And where the press saw responsibility, the public saw a perverse fixation and ulterior motives like ratings and circulation.
I'm not here tonight to judge either side. But I am here to remind all of us that even as more and more editors and news executives go through a period of self-examination, a large segment of the public has made up its mind: They think the media are an uncaring, unfeeling mob out to get a story at any cost.
A recent survey showed only 27 percent of people across the USA said they looked forward to reading their newspaper each day, compared with 42 percent
in 1985.
That attitude has grave implications for all who support the First Amendment's provision of a free press.
We in the media have to remind the public that the First Amendment is not just for our protection but for theirs.

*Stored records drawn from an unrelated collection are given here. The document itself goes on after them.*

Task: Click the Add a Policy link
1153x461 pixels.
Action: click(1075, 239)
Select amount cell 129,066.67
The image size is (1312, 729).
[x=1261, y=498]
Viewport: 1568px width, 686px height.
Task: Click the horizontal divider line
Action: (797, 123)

And, at the same time, we must realize that to remain a Free Press, we must have a Fair Press. The First Amendment guarantees the former.
The public demands the latter.
That doesn't mean a weak press, or a press with any lack of courage or edge;
most of the public never held the media in higher regard than in the heady
days of the Watergate stories and other investigative reporting.
But as I noted earlier, times have changed for both the public and the
press. While we may still hold ourselves in high regard, the public does
not. Poll after poll shows that even as President Clinton's approval ratings
rise in the midst of the Lewinsky story, ratings for the press fall.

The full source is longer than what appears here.